⟨
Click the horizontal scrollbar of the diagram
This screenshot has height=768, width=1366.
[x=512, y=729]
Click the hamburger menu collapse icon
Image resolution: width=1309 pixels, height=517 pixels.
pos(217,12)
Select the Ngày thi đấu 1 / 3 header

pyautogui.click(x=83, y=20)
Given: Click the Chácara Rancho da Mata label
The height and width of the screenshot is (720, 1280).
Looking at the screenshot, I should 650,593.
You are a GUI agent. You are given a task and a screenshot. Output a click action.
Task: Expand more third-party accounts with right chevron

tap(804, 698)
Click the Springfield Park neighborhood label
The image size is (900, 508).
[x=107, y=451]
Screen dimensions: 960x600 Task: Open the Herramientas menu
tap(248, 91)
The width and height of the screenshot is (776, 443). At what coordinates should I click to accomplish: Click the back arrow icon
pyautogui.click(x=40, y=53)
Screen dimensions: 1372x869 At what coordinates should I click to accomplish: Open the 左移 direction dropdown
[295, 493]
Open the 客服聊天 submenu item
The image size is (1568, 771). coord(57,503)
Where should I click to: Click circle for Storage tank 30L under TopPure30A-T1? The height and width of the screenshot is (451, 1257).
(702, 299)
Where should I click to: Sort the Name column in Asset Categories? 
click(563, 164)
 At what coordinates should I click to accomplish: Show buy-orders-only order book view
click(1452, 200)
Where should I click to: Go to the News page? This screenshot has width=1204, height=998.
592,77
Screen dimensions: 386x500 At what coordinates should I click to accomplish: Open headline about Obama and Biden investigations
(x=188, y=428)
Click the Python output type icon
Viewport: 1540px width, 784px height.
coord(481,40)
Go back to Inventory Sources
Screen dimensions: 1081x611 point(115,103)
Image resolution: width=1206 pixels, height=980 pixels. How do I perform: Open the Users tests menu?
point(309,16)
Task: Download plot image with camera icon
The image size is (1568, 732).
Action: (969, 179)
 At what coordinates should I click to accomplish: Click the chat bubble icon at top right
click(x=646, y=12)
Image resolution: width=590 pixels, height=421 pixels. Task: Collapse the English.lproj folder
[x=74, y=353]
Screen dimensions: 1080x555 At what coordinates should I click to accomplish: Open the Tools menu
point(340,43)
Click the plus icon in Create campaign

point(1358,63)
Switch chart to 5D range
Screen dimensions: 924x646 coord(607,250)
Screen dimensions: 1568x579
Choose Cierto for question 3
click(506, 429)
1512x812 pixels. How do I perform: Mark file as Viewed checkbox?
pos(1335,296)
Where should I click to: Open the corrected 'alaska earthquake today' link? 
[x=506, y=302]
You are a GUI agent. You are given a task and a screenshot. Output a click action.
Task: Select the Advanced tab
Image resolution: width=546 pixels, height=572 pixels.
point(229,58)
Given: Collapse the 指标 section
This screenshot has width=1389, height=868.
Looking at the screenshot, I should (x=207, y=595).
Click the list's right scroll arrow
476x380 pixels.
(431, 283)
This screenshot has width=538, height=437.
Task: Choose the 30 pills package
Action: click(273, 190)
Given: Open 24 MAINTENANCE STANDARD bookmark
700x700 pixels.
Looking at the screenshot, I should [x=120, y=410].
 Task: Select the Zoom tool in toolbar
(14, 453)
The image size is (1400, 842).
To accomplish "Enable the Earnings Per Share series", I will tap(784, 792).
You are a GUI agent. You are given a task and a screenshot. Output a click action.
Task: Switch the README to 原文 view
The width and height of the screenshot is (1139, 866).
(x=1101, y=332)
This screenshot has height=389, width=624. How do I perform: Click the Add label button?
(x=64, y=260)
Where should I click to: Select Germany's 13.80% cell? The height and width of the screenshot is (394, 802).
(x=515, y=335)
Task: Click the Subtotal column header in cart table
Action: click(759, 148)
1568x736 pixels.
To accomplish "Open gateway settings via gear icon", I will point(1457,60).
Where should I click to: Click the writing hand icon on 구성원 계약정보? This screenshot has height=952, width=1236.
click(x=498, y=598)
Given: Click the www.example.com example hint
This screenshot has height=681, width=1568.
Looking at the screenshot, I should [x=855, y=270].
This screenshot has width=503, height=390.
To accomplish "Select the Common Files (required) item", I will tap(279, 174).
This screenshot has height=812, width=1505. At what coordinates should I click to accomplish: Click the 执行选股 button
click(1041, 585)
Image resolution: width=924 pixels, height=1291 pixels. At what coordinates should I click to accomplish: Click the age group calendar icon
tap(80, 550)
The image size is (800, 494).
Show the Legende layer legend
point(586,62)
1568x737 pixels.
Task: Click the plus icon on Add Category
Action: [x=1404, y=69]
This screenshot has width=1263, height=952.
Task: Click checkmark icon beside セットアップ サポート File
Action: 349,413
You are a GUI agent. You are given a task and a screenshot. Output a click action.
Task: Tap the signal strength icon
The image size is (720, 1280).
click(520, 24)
⟩
• _Description of the task_
Please reproduce the material starting with the line that contains "1512x812 pixels. How" and going on through the line that contains "[x=506, y=302]", swapping "Viewed" for "Reviewed" and changing nothing else.

• _Complete output_
1512x812 pixels. How do I perform: Mark file as Reviewed checkbox?
pos(1335,296)
Where should I click to: Open the corrected 'alaska earthquake today' link? 
[x=506, y=302]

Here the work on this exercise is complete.